◆ ABOUT THIS EXERCISE
Extract, exactly as written, the line that contains "Given: Select the" and all lines after it through the end of the records. Omit pictures.
[TASK MATERIAL]
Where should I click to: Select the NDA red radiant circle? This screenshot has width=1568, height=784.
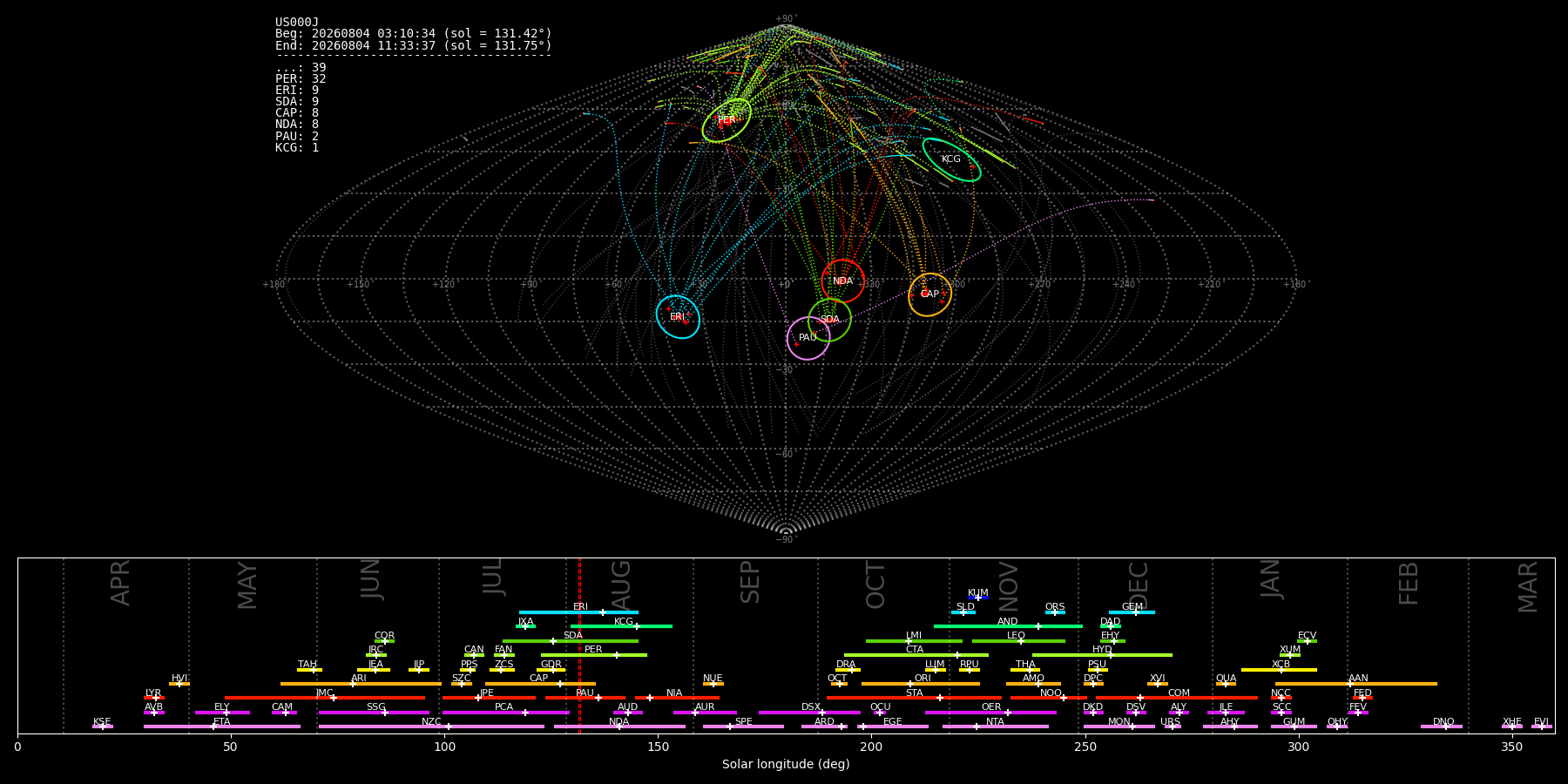[842, 280]
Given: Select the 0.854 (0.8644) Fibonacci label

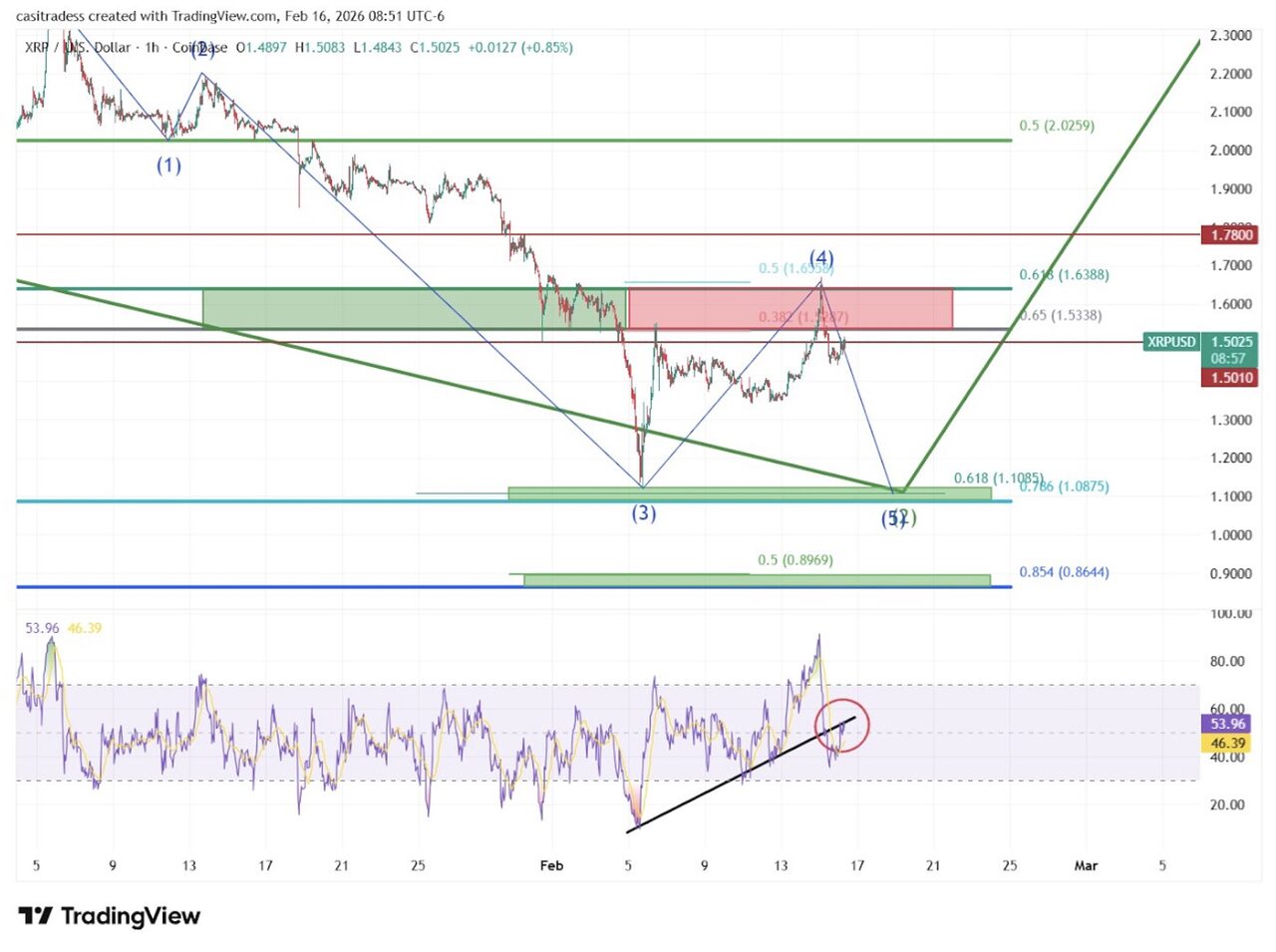Looking at the screenshot, I should point(1064,572).
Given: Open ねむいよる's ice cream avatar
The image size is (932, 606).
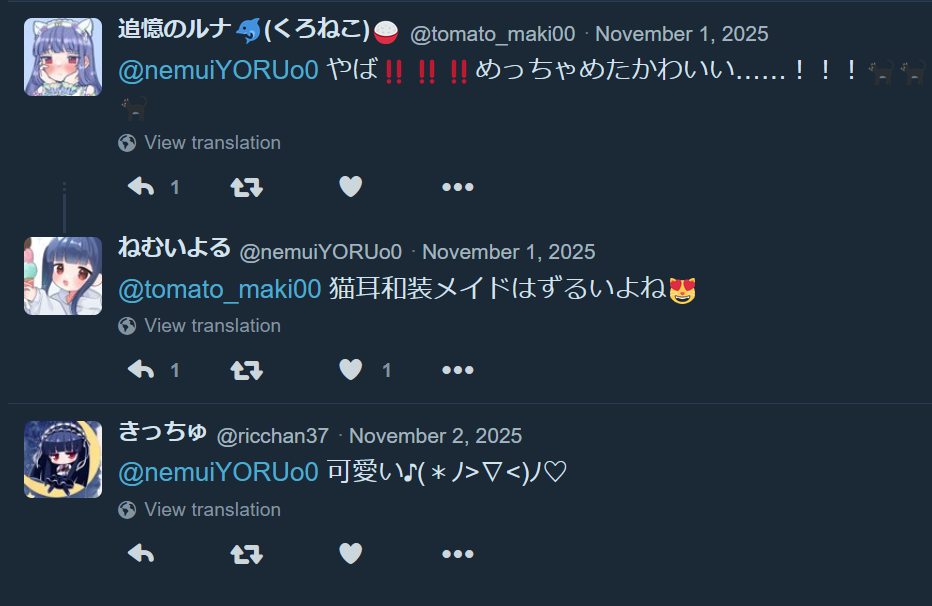Looking at the screenshot, I should [63, 276].
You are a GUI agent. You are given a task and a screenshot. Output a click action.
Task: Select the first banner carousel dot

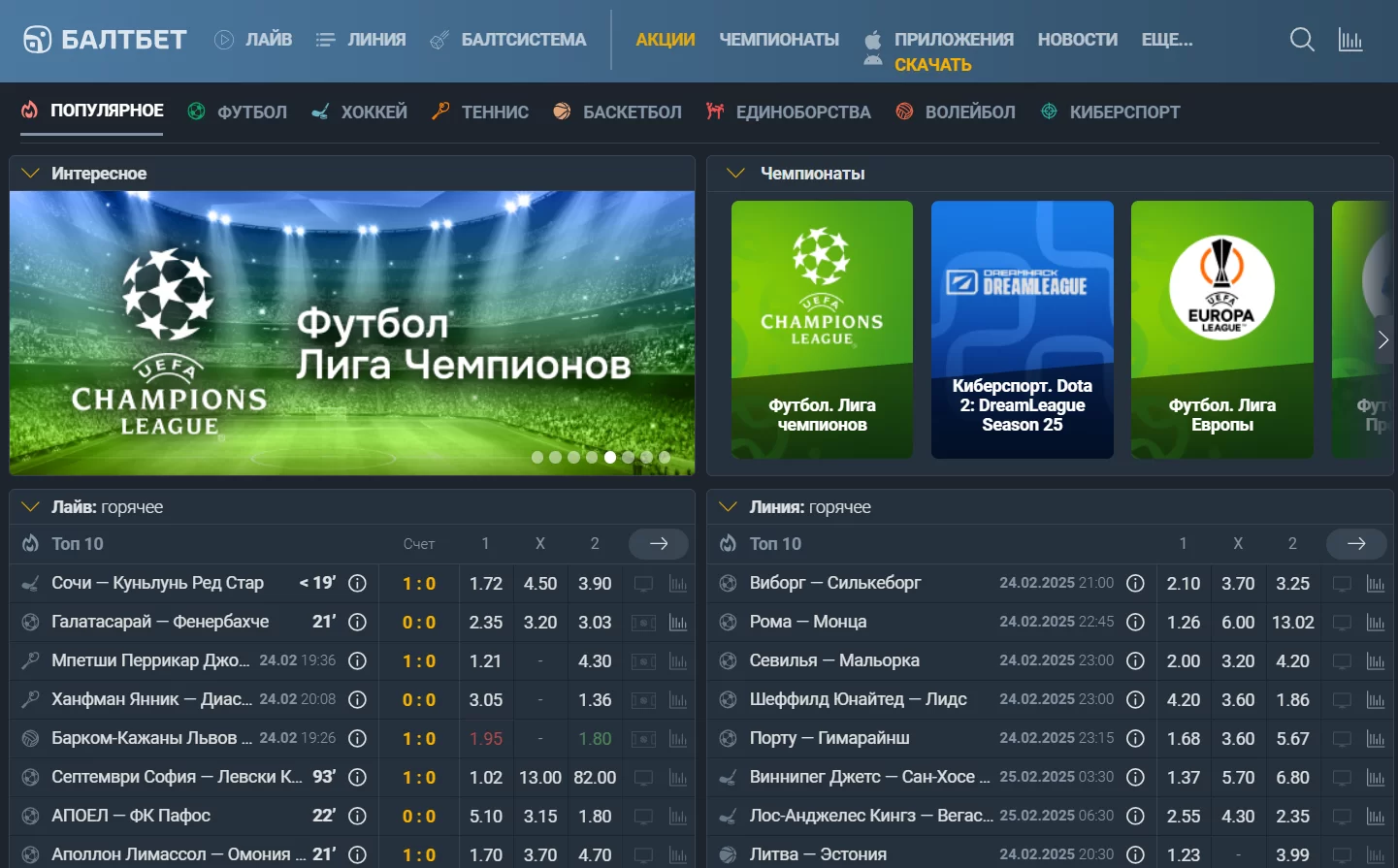click(537, 457)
[/TASK MATERIAL]
◆ COMPLETED EXERCISE
Given: Select the 0.854 (0.8644) Fibonacci label

Looking at the screenshot, I should point(1064,572).
Given: Open ねむいよる's ice cream avatar
The image size is (932, 606).
Looking at the screenshot, I should [63, 276].
You are a GUI agent. You are given a task and a screenshot. Output a click action.
Task: Select the first banner carousel dot

click(537, 457)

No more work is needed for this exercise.